Of course, doctors as a group are not completely blameless. It is well known that a significant minority of physicians overprescribe medications for no medically justifiable reason. More common is the excessive use of diagnostic tests—especially imaging.
But as Elisabeth Rosenthal pointed out in the New York Times—“Medicine's Top Earners Are Not the MDs”(17 May 2014), doctors' income pales compared with what is paid to the administrators of medical care. According to an analysis by Compdata Survey, the average base pay for insurance CEOs is $584,000; for hospital CEOs, $386,000; and for lower rank hospital administrators, $237,000. The average for surgeons is $306,000 and for a general practitioner, $185,000.
But even those numbers don't tell the whole story about the income gap between administrators and physicians, Rosenthal notes, since most top executives earn the bulk of their income in non-salary compensation. For example, in 2012 the year of his retirement, the CEO of Aetna earned a salary of about $977,000, but the total compensating package was over $36 million, most from stocks vested and exercising stock options. The former president of Barnabas Health in New Jersey earned a salary of $28,000 in 2012 but a total compensation of $21.7 million. Barnabas Health listed 20 vice presidents who earned over $350,000, and the latest CEO's base salary is $3 million. I assume that none of these payments is illegal.
But where is that money coming from? Data released by Medicare show that Barnabas Health's hospital bill is more than twice the national average for many procedures. In 2006, Barnabas paid one of the largest Medicare fines every to settle fraud charges brought by federal prosecutors.
Cathy Schoen, a senior vice president for policy, research and evaluation at the Commonwealth Fund, told Rosenthal, “At large hospitals there are senior VPs, VPs of this, that, and the other. Each one is paid more than before and more than in any other country. The pay for the top five or 10 executives at insurers is pretty astounding—way more than a highly trained surgeon.”
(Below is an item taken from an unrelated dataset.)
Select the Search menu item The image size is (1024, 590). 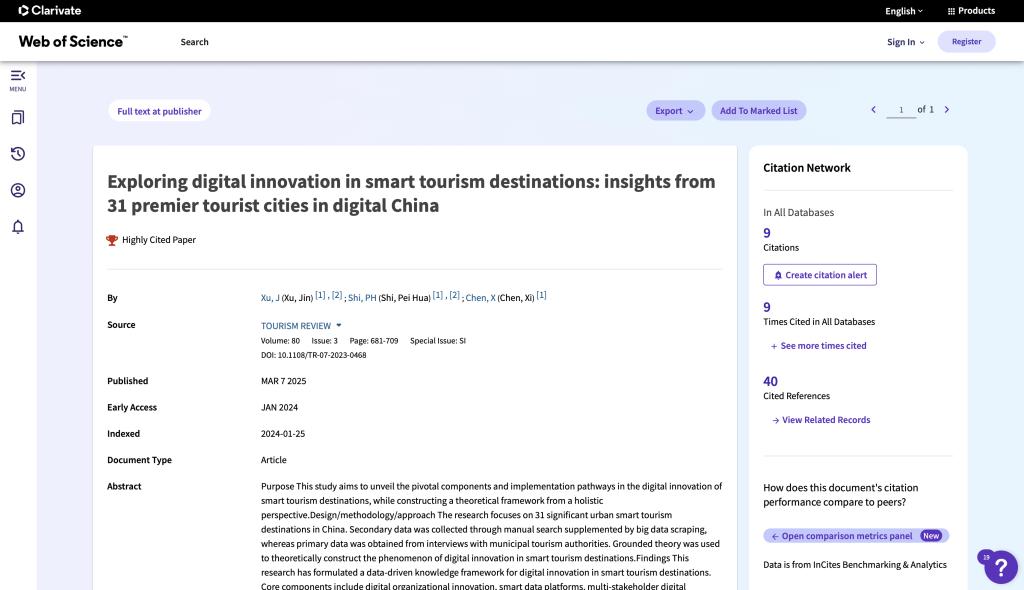pos(194,42)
The Times article goes on to report the increasing disenchantment of doctors for the high cost of care and frustration with what they believe is excessive staffing of administrators that in itself inflates the cost of care with no apparent advantages.
Some doctors are taking action. In Wisconsin, a surgeon discovered that his fee of $1,700 for an outpatient appendectomy also generated more than $12,000 in hospital charges, including $6,500 for operating room and recovery room charges. The surgeon and 74 other doctors in Wisconsin are demanding widespread reform in pricing, penalizing hospitals for overbilling, and requiring that 95 percent of insurance premiums be used on medical care.
This may sound like Don Quixote, but we have also seen highly publicized pushback on chemotherapy pricing from physicians at Memorial Sloan Kettering Cancer Center and MD Anderson Cancer Center.
Even more hopeful is the analysis by Carrie H. Colla et al in Health Affairs (June 2014;33:964-971), showing that physicians are playing a major role in Accountable Care Organizations that have been formed so far. A national survey of 203 ACOs showed that 51 percent were physician-led, and another 33 percent were jointly led by physicians and hospitals. In 78 percent of the ACOs, physicians constituted a majority of the governing board and physicians owned 40 percent of the ACOs. This may be a tremendous opportunity for the physicians to put their money where their mouths are and take appropriate action for raising the quality of care and lowering its cost.
There are other factors that boost the cost of care, including piles of paperwork, ineffective follow-up, waste, and treating patients with therapies that provide no chance of cure or even a good quality of remaining life.
Fixing some the causes described above will not be easy, but if we expect to make health care affordable, the medical profession must take the lead wherever possible to get the system on a better path.